The SITI Company
is wrapping up its latest residency at Dance Theater Workshop this month with two plays that made pre-Kane
Orson Welles famous for his stage and radio work in the late 1930s: War of the Worlds
(or Radio Macbeth
, as SITI re-imagines it). Both shows are restagings. SITI Company's War of the Worlds
originally premiered the day before Halloween in 1999 at the West Bank Café, and Radio Macbeth
was first mounted at Ohio's Wexner Center for the Arts in 2007. Both make use of SITI's quintessentially postmodern approach to theater-making—deconstructing texts and reshaping them into theatrical events that turn mirrors back on the characters and the story, as well as the audience.
I spoke by phone with Anne Bogart, the artistic director and co-founder of the SITI Company, prior to one of the company's rehearsals for the shows, to find out why they were interested in restaging these pieces and the changes she foresees in the future for her own work, as well as in the American theater.
The L: Siti has performed both these pieces before. What impulse on your part or DTW's part led to the decision to reproduce them this year?
Going back further than your question, the original interest in Orson Welles came from pretty much a lifelong interest in big American theater artists who are on the verge of being forgotten. I do a lot of work about people who I think I can learn from and Orson Welles seemed to be emblematic of a real problem we have in this country of remembering.

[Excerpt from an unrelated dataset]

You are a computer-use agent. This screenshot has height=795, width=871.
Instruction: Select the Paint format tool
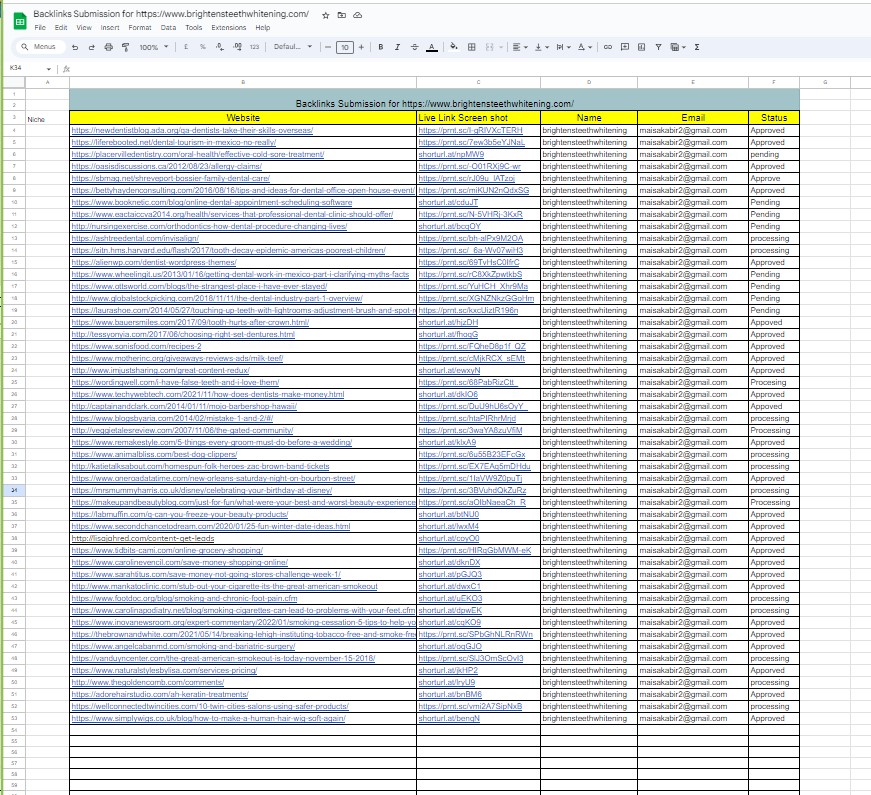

He's remembered as this fat guy on talk shows selling wine
at the end of his life. But he was one of the most vital theater and film directors in our history.
I was actually working on a larger play around 2000 about Welles' life, it was sort of a biography of him. While we were working on that piece, we thought, wouldn't it be grand to let Stephen Webber, who was playing Orson Welles, work on the young Welles, in 1938, when he scared the world with his War of the Worlds
. The thought was we would do this little piece that we would give as a Halloween gift for our friends. I wondered if we could reenact what might have happened in the studio that night in 1938 and in the enacting of that, if we could tap into some of the fear that we think would be so quaint now, of people thinking that Martians had arrived. So we put together this piece about the Mercury Theatre with the young Orson Welles making the radio play that scared the world and we opened in 2000, pre-9/11. We opened it at the West Bank [Café], downstairs in the basement, and basically it was so riveting that we've been performing it ever since. As a matter of fact, it's toured extensively around the United States.
I worked with Darron West, who is our sound designer, as co-director because it's really also about sound. We started fantasizing and we both thought, well, gosh, it was such a rich process, what would happen if we look at another piece that Orson did on the radio, again trying to get to the essence of it, and I've always wanted to do Macbeth
. I mean it's the play that's the reason that I'm in the theater.